TO DO: Only the lines from the top of the data through the line containing "Merge Sort row" should be duplicated, exactly as they appear.

Stored data entries:
══════════════════════════════
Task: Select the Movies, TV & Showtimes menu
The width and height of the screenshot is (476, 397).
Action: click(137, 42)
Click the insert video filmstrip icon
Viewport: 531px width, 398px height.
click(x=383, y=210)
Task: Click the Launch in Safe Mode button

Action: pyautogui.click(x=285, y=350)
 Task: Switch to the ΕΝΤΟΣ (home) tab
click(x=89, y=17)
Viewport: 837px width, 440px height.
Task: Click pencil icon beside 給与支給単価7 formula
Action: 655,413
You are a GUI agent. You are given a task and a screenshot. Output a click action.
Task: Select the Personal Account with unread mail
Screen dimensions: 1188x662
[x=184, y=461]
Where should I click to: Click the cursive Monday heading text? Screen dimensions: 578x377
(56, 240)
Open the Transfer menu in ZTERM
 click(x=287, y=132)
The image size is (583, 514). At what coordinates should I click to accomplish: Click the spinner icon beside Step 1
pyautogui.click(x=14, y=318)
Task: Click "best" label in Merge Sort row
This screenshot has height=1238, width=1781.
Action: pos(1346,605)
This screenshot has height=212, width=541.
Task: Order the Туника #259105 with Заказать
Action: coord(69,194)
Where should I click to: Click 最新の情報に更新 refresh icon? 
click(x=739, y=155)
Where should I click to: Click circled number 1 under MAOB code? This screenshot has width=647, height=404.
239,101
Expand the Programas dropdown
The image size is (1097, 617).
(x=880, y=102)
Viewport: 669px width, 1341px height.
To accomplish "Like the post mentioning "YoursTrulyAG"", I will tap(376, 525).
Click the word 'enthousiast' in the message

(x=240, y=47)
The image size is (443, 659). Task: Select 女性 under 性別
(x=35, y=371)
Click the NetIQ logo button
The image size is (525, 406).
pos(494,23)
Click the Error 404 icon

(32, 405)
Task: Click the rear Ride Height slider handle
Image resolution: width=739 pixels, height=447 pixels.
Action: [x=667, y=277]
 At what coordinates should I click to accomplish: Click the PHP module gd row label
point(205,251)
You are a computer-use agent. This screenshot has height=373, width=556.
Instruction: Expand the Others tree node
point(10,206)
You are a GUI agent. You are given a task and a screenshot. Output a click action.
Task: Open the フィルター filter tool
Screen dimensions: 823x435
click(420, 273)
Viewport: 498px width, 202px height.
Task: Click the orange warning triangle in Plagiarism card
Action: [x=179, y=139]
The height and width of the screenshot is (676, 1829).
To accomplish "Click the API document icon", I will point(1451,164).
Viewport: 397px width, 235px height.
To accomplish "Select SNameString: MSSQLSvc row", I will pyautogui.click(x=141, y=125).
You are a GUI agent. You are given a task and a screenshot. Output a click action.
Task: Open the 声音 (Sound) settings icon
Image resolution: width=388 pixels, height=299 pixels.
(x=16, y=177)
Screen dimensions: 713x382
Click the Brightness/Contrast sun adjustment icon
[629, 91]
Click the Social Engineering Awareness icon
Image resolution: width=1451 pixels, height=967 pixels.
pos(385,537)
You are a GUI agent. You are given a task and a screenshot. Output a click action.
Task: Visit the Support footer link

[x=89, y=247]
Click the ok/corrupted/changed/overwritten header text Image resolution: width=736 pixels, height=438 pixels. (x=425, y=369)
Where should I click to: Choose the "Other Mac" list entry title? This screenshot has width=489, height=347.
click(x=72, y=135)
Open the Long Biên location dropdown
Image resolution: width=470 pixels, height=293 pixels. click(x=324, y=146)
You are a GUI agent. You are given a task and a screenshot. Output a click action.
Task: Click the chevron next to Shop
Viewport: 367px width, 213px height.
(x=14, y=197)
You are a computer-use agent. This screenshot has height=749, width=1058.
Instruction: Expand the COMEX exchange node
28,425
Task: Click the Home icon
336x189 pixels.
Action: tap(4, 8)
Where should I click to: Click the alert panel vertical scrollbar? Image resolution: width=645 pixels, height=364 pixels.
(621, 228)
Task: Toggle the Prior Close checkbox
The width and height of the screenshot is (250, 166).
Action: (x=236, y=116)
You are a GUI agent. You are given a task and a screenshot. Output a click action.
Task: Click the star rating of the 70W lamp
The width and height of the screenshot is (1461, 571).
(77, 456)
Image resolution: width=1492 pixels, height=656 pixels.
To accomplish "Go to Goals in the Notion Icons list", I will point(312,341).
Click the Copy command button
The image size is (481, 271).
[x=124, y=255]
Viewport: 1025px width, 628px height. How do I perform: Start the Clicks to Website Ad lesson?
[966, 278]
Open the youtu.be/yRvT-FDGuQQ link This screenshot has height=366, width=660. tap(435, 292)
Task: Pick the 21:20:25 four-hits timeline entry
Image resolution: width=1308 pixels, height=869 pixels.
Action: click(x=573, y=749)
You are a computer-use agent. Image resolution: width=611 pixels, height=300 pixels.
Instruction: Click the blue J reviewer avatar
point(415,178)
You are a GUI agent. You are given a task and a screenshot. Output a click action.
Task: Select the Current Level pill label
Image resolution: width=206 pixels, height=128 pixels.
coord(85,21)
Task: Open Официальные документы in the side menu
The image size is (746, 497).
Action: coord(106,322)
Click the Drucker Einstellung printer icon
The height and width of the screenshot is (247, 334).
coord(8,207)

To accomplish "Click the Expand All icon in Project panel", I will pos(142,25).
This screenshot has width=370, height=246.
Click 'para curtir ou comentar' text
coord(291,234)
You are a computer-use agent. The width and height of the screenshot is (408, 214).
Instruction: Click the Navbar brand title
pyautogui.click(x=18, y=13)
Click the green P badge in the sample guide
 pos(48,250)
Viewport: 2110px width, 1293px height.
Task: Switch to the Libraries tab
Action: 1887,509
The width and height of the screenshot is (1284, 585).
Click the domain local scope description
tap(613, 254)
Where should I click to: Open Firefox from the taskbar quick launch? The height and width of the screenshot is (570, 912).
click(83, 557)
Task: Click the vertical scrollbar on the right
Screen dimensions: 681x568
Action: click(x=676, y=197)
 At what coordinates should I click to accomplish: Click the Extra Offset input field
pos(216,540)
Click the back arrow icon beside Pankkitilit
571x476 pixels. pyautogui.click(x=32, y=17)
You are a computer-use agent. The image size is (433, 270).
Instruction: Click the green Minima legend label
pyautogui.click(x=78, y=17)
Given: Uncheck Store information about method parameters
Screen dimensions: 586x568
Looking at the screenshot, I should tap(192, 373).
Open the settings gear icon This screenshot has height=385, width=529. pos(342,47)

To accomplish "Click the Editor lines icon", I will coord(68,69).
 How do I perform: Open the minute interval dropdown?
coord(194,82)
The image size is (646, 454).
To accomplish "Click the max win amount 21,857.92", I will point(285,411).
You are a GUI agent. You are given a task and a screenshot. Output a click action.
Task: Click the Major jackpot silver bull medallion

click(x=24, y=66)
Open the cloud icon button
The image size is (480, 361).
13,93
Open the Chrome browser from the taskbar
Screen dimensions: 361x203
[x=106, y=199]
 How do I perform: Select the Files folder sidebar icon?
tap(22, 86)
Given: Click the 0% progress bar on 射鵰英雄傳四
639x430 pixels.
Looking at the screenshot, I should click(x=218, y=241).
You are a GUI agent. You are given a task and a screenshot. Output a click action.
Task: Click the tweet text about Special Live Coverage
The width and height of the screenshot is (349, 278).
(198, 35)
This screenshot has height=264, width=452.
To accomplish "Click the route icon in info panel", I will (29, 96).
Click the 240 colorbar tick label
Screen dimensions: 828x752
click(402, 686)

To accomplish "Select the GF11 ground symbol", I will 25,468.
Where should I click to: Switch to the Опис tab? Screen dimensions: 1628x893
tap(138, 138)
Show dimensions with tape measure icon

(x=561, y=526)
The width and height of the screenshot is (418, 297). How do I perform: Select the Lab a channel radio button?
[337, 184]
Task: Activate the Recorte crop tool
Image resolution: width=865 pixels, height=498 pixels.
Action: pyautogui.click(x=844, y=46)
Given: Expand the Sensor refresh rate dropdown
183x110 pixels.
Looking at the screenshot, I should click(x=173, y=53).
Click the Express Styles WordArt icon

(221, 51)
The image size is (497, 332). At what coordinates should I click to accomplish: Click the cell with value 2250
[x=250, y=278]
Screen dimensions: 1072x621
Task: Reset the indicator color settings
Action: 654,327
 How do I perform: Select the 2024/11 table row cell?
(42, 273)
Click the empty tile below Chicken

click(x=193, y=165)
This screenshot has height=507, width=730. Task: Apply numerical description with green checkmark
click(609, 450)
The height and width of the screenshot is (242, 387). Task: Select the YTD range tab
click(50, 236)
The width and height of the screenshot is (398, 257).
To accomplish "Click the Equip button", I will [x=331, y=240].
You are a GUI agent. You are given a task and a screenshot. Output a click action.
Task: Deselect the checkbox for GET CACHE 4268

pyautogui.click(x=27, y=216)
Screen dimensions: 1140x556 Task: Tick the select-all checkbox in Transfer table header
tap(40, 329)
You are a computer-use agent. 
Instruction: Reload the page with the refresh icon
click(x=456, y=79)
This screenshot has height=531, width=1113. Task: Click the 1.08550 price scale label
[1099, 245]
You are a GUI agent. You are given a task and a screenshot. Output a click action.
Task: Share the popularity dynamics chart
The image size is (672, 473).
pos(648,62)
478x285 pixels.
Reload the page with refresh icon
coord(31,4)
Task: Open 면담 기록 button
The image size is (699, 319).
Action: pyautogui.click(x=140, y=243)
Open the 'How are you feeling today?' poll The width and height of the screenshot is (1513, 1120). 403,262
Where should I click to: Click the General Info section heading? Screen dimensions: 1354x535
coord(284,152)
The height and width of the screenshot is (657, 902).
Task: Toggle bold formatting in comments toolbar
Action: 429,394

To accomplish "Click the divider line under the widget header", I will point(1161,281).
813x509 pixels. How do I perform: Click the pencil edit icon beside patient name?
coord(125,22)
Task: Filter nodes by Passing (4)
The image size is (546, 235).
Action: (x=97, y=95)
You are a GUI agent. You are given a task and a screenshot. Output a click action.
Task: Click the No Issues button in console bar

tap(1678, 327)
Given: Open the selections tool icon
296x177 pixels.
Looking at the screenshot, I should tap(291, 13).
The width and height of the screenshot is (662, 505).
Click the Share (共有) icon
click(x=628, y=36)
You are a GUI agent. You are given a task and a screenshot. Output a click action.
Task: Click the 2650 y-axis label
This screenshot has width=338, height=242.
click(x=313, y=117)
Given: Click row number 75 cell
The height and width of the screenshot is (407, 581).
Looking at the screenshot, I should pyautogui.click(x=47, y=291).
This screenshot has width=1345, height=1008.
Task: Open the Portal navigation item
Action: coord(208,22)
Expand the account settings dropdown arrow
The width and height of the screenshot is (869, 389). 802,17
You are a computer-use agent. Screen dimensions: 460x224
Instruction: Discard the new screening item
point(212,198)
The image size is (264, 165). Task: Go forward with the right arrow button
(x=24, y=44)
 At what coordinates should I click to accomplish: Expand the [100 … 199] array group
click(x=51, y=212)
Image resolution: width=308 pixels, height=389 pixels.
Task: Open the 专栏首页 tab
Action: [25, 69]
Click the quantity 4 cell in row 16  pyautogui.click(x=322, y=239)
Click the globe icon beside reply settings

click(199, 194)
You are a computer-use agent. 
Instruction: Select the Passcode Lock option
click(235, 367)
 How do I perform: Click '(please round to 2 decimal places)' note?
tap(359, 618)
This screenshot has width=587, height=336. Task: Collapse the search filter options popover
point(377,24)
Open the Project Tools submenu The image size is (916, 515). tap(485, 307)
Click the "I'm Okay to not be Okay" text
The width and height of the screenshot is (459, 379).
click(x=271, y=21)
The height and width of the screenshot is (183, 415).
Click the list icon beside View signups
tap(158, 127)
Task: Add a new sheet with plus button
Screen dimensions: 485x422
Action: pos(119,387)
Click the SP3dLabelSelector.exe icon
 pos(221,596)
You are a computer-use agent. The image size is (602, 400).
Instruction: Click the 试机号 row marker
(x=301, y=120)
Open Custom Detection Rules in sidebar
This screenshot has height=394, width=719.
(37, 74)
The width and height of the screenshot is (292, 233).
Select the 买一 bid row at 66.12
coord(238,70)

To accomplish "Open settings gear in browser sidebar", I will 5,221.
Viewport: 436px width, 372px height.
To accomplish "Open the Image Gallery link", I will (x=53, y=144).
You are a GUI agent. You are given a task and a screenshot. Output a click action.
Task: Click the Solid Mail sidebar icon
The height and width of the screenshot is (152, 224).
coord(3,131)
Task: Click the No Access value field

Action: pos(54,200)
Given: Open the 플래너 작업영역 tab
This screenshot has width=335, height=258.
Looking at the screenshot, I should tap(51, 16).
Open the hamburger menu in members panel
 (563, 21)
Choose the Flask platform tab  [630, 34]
══════════════════════════════
OUTPUT OF THE EXERCISE:
Task: Select the Movies, TV & Showtimes menu
The width and height of the screenshot is (476, 397).
Action: click(137, 42)
Click the insert video filmstrip icon
Viewport: 531px width, 398px height.
click(x=383, y=210)
Task: Click the Launch in Safe Mode button

Action: pyautogui.click(x=285, y=350)
 Task: Switch to the ΕΝΤΟΣ (home) tab
click(x=89, y=17)
Viewport: 837px width, 440px height.
Task: Click pencil icon beside 給与支給単価7 formula
Action: 655,413
You are a GUI agent. You are given a task and a screenshot. Output a click action.
Task: Select the Personal Account with unread mail
Screen dimensions: 1188x662
[x=184, y=461]
Where should I click to: Click the cursive Monday heading text? Screen dimensions: 578x377
(56, 240)
Open the Transfer menu in ZTERM
 click(x=287, y=132)
The image size is (583, 514). At what coordinates should I click to accomplish: Click the spinner icon beside Step 1
pyautogui.click(x=14, y=318)
Task: Click "best" label in Merge Sort row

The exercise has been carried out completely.